On the 14th anniversary of her son’s life-saving lung transplant, Canadian pulmonary hypertension care partner, Jennifer Gendron discusses how the PH landscape has changed over the past 20 years and life post-surgery.

My name is Jennifer Gendron and I’m from a small town in New Brunswick, Canada. My oldest son was diagnosed with pulmonary hypertension back in 2003 when he was five years old. As a lot of people’s stories go, there were some subtle hints sort of leading up to it. Nothing seemed too out of the ordinary. We thought he had asthma. Just sort of out of the blue things progressed really quickly and we got this diagnosis sort of out of nowhere. It felt like, that he had severe pulmonary hypertension and that there was really not a lot that they could do.

20 years ago, things were certainly looked a little bit different in the pulmonary hypertension world than they do now, even less medications and treatments available. He started on oral therapies and quickly ended up on Flolan. He sort of never really did great. He stabilized for a little bit and then he would get worse. We were thrust pretty quickly, I would say, as PH goes into looking at transplant options. He ended up at the age of 11 having a double lung transplant back in 2009, so 14 years ago.

Back in that day. So one of the first things that I immediately tried to do was find some other people, connect, learn a little bit more about the disease. There was really not much happening here in Canada. I live on the East Coast and I found a very active support group on the West Coast, BCPHS. It was led at the time by Liz McCall. It was the most active group here in Canada and literally on the opposite end of the country. There had been the Pulmonary Hypertension Society of Canada at one point, which had become pretty much inactive by the time that Braden was diagnosed. I found PHA in the US and got myself on a plane and got to a conference down there, met some really incredible people and started to make some connections with people that were from Canada that were also looking for support, that had started little pockets of support groups throughout the country. I got myself connected with that group, and it wasn’t too many years after that that we were able to come together and form what is now PHA Canada, that just celebrated 15 years unbelievably as an association.

To me that was one of the biggest, most important things was to connect with other people and learn as much as we could about the disease, find the support that we could not only for our son but for the rest of our family. I had two other young boys that were three at the time, twin boys, that when their brother was diagnosed and certainly it’s a disease that impacts the entire family and one that is very complicated to manage. Just talking with other people and connecting with other families that were dealing with this similar journey was certainly, I feel, very important.

It’s interesting because over the years I’d often have people say to me… So he was diagnosed in ’03, so he lived with the disease for six years before we ended up in on the transplant list. People would say, “Well, he have a lung transplant, wouldn’t that fix it?” It sounds like a fix, but you’re certainly trading off one set of problems for another and a lot of unknowns. As much as it sounded like this miracle cure, it’s not something we wanted to rush into. We also don’t live anywhere near a transplant center. Being from rural New Brunswick, the closest transplant center for us is Toronto, Ontario. So 18 hours from where we live, and we had to physically move to that area before Braden could be listed.

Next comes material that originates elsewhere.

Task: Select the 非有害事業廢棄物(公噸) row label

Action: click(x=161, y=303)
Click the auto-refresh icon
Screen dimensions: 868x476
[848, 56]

We also weren’t sure if that was really something that he would be up for. He was 11 years old. He was very frail. Would he survive a transplant? Was a transplant the right decision? Was he up for the long process of the recovery and all of those things, because he was still a child, but he was getting to that age where how much do we involve him in the decision? How much of this decision is ours? At one point, he wasn’t responding well to treatment. We had gone through the transplant process, the workup leading up to it, tons of testing, and then they got him on Flolan and he stabilized a little bit. So that kind of got parked. It was almost a relief like, okay, we don’t have to deal with this right now. We don’t have to think about this. Because it was a really tough decision and a decision that affected us all.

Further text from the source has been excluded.